Your answer needs to include each line of the records in which the string "agent" can be found.
--------------------------------
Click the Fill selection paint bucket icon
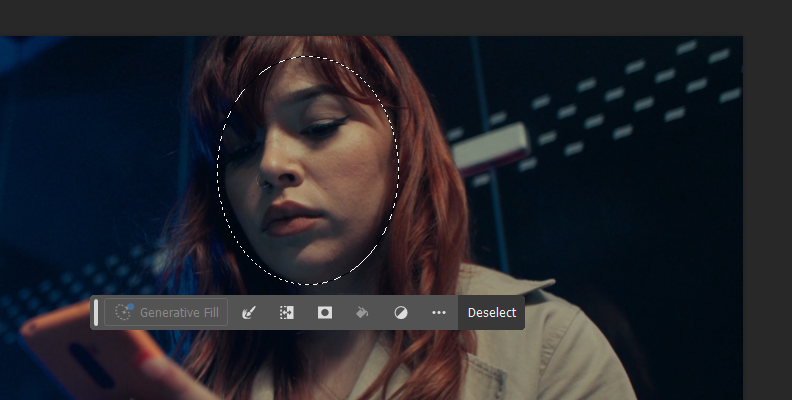This screenshot has height=400, width=792. pyautogui.click(x=363, y=312)
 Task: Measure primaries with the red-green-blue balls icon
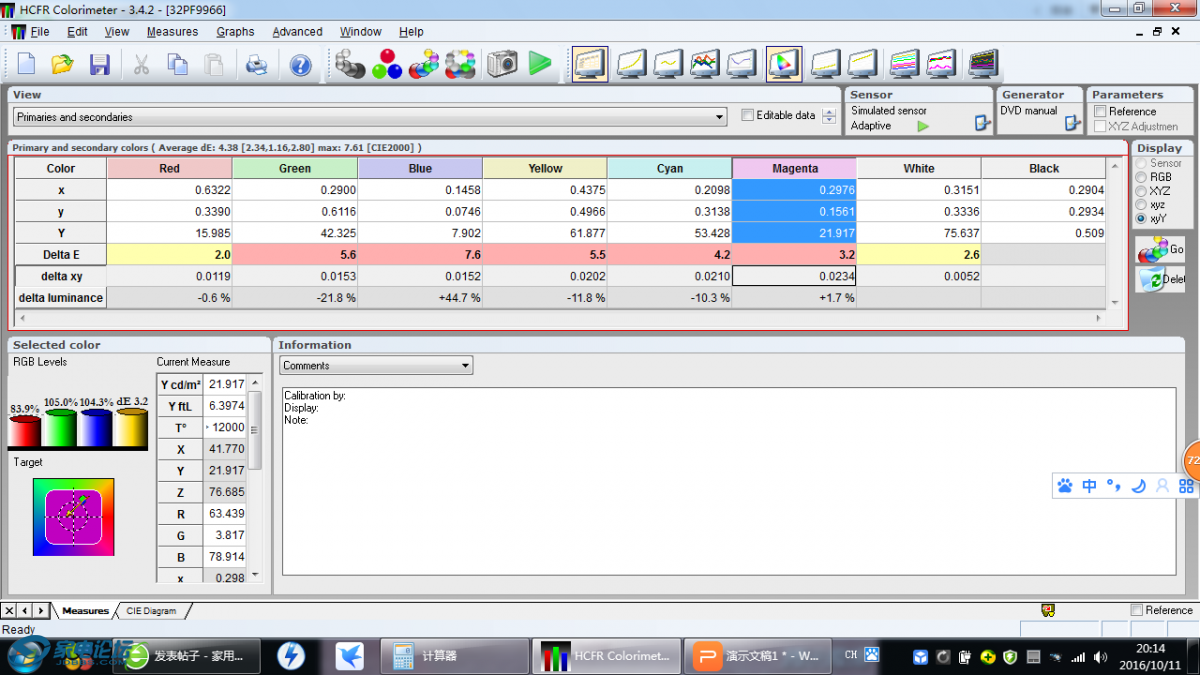[x=386, y=65]
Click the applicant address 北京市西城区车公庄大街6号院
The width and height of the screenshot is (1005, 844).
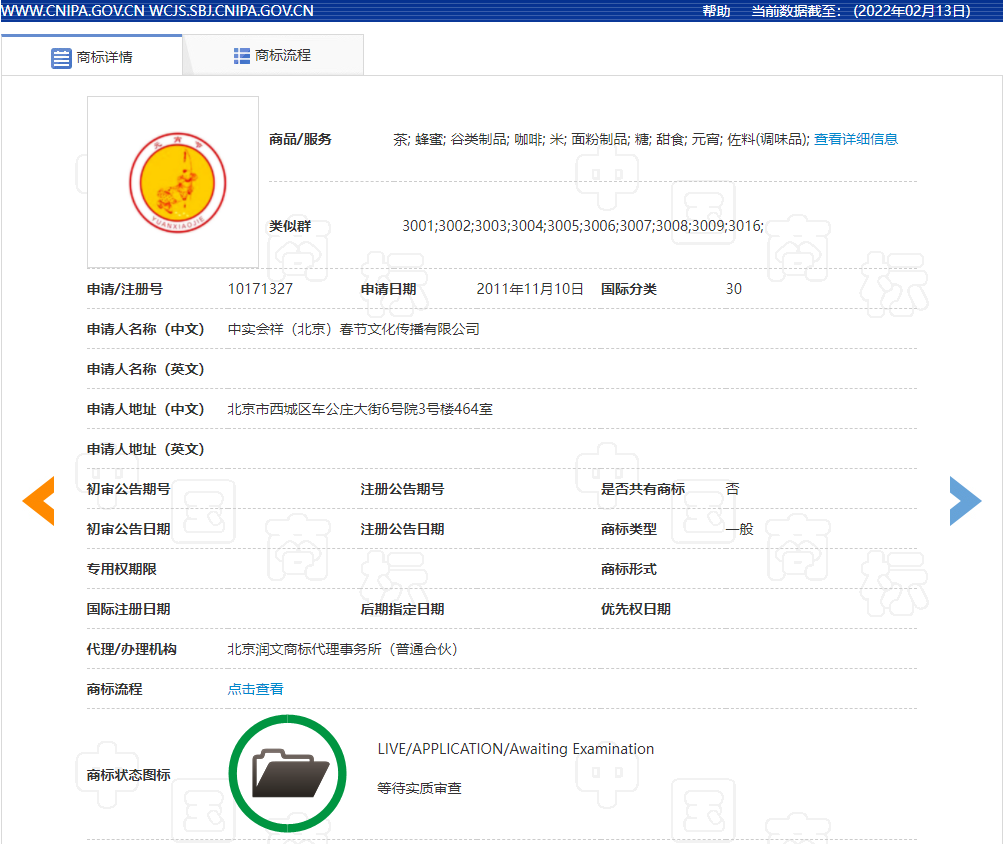coord(360,409)
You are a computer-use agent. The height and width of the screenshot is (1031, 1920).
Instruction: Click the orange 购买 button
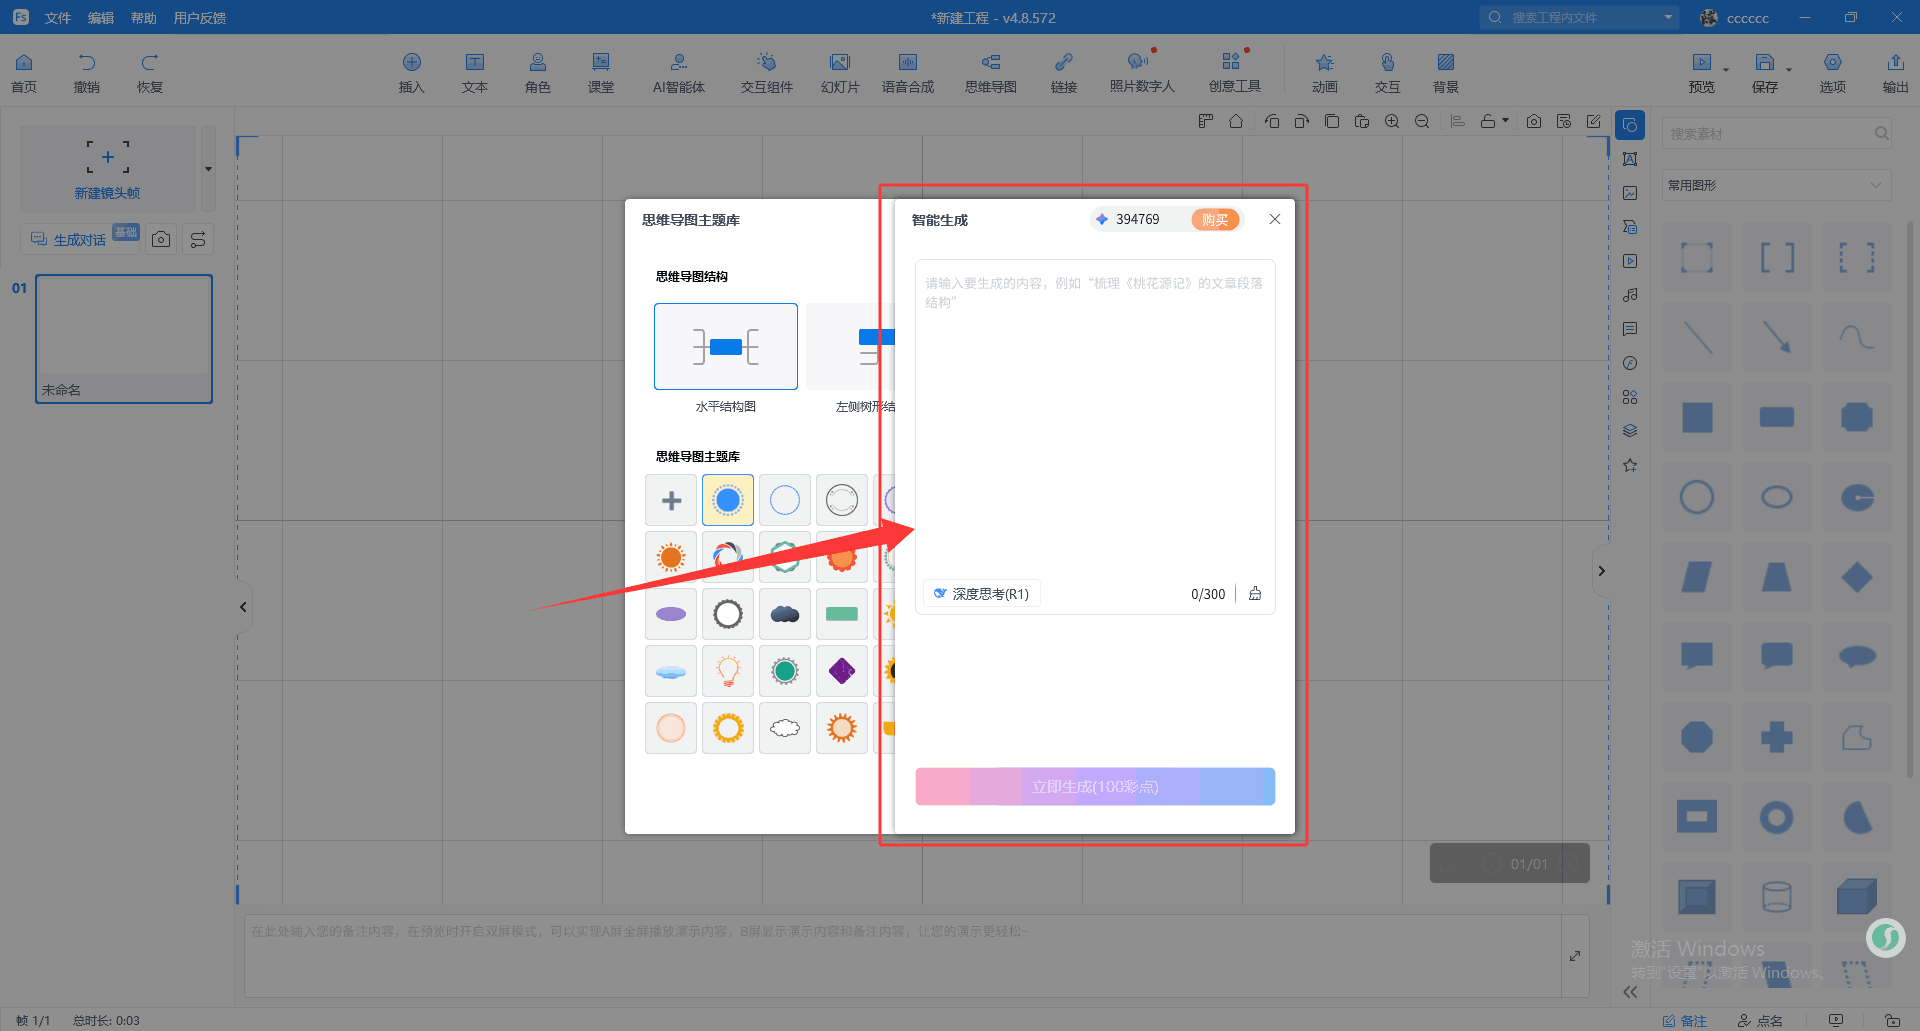[1215, 220]
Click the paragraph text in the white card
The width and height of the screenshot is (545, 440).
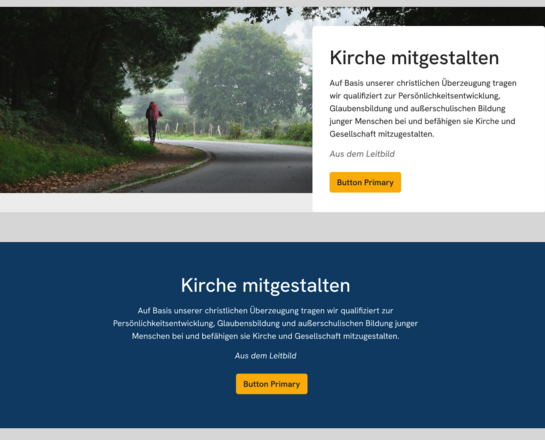point(423,108)
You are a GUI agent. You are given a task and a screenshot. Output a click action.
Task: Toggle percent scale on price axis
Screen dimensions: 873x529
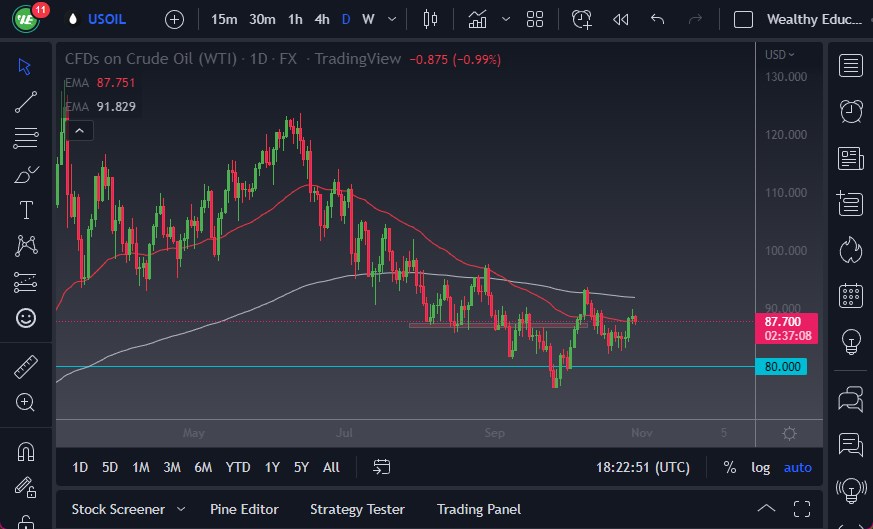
--------------------------------
## Result
You are a computer-use agent. The height and width of the screenshot is (1031, 1920).
You are a GUI agent. You are given a task and a screenshot. Output a click action.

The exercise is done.